• **Work required**
Please report every line in the entries that contains the string "agent".

• **Available data**

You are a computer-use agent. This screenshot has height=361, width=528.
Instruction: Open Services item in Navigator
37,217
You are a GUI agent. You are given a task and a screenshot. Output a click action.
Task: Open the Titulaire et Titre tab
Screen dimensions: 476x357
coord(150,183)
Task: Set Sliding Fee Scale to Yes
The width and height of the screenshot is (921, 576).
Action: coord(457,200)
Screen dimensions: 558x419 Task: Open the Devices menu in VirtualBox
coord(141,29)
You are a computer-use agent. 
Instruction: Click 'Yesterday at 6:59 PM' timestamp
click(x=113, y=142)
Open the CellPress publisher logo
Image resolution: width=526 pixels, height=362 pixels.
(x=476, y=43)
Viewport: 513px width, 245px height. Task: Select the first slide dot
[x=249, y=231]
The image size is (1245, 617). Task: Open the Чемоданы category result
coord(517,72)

==

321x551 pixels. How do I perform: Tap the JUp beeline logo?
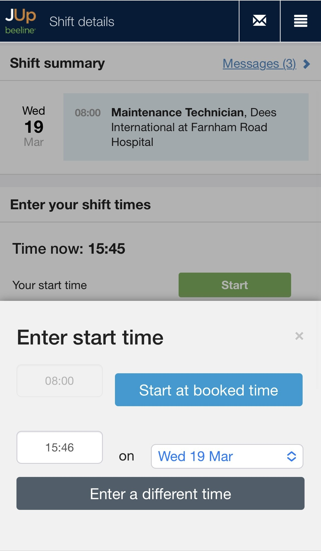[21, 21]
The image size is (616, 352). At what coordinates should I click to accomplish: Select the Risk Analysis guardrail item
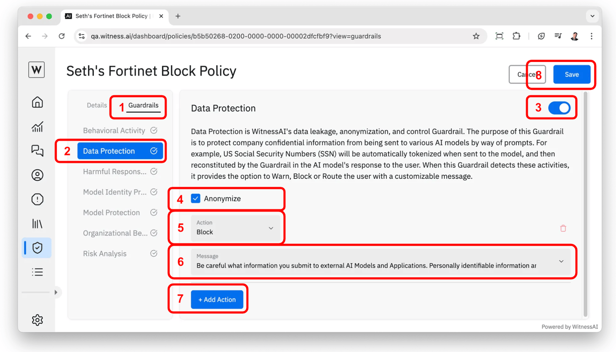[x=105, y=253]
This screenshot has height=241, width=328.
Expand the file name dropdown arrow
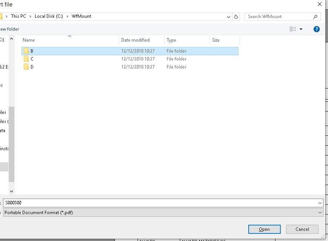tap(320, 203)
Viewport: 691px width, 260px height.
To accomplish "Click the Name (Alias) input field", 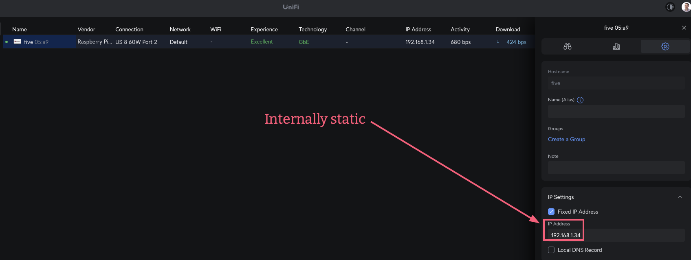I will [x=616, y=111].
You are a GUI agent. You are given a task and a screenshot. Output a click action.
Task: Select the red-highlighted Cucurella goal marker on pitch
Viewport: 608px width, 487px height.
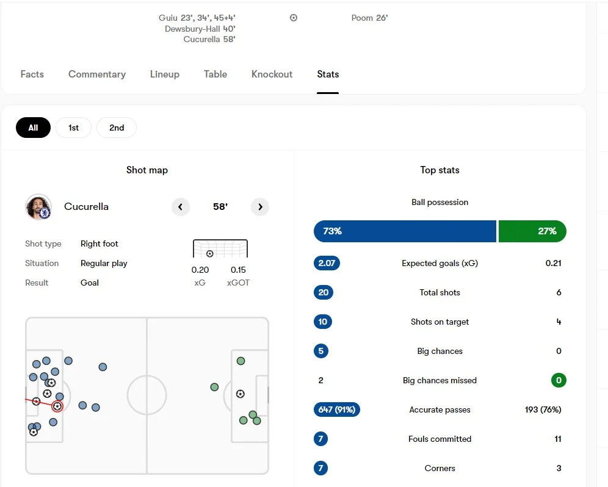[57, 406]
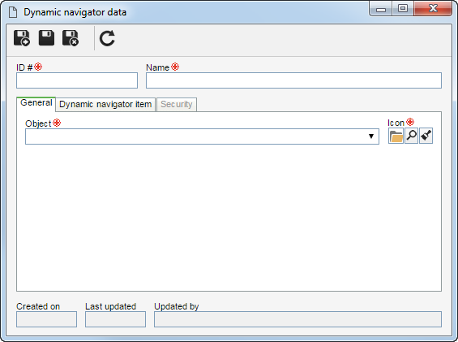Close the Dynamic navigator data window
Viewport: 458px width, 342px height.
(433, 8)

• **Response below**
You are a computer-use agent. This screenshot has height=361, width=528.
You are a GUI agent. You are given a task and a screenshot. Output a click action.
You are a computer-use agent. 
You are a GUI agent. You are given a task and a screenshot. Output a click action.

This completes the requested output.